Noticeably absent from Obama’s budget is any mention of cuts to entitlements such as Social Security and Medicare, which are projected to account for 64% of all federal spending by 2020. Any economist will tell you that anyone who mentions debt or deficit reduction without mentioning entitlements is just blowing hot air, but that is what most politicians are good at right? Obama has claimed that “tough choices and sacrifices” are needed to remedy our fiscal crisis, but he doesnt seem to be willing to make those tough choices himself.
So the question becomes: is the GOP willing to make those choices? The Republicans have yet to release their budget, but there are some early positive signs that they are willing to cut what needs to be cut, even though it might anger a lot of people. “We have to tackle entitlements or they will tackle us”, Budget Committee Chairman Paul Ryan (R-Wisc.) said following Obama’s budget proposal.

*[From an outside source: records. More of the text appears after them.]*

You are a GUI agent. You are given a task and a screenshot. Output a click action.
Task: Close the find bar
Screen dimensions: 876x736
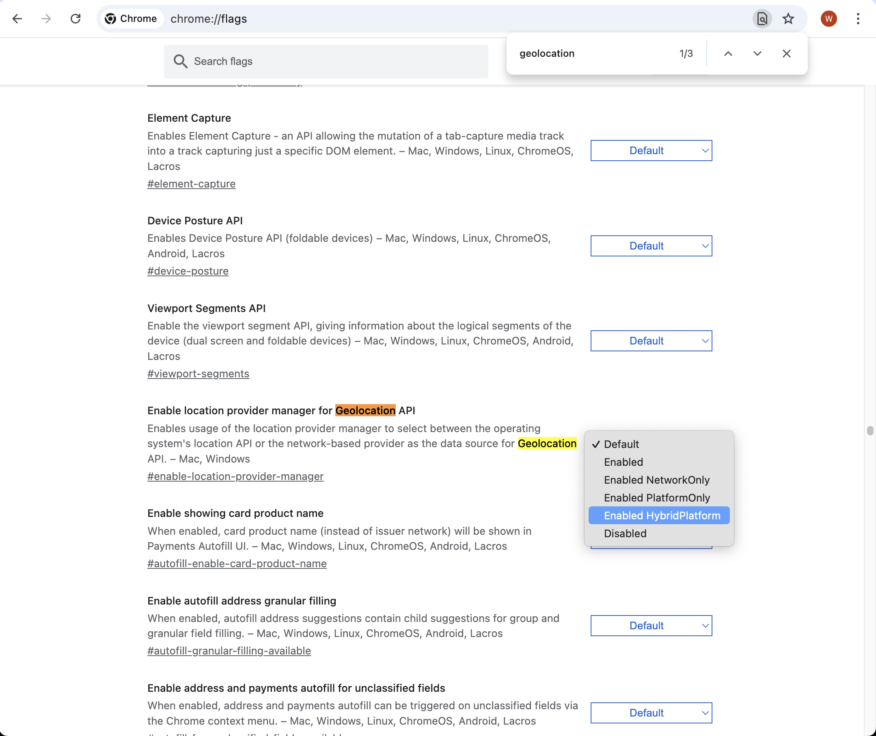(786, 53)
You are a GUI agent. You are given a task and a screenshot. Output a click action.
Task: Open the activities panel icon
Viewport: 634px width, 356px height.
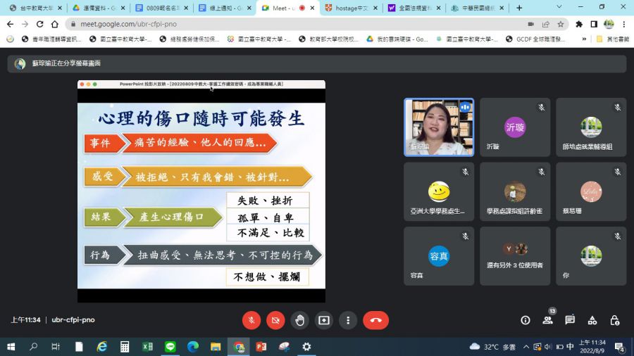(592, 320)

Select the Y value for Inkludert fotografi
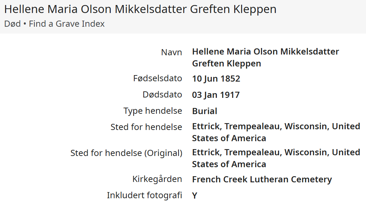tap(195, 196)
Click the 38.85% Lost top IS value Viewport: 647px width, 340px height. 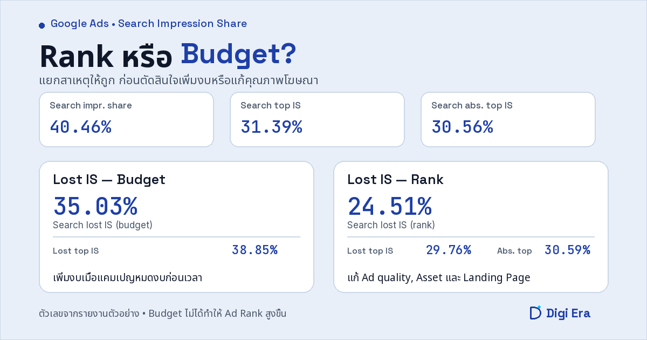tap(254, 250)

House Majority Leader Eric Cantor (R-Va.) also criticized President Obama for failing to address entitlement reform in his budget, telling CNN that “We’re going to have to have some reforms to these systems in order to save them.”
Senate Budget Committee Chairman Jeff Sessions of Alabama summed up the general Republican reaction pretty well today, saying “Now we’re faced with taking on something as complex as entitlements, as deeply emotional as entitlements, and the president of the United States is not even in the game? Doesn’t even suggest it has to be done?”
It appears that President Obama wants to continue “talking the talk” while refusing to “walk the walk” on entitlements, thus kicking the can down the road for the next administration to handle. But his strategy seems clear — avoid the incredibly controversial issue of entitlements, forcing the Republicans to be the perceived “bad guys”, and then, as they did with Obamacare, claim that the GOP is out to help you “die quickly”, as so eloquently stated by former Dem. Rep. Alan Grayson, and steal your Social Security checks. It’s a relatively smart political move when it comes to coming off to the country as the “knight in shining armor”, but it does absolutely nothing to defuse the ticking time bomb that is our national debt, which Chairman of the Joint Chiefs Admiral Mike Mullen called the single biggest threat to our national security.
But as Rep. Ryan put it, Obama’s budget is “Debt on Arrival”.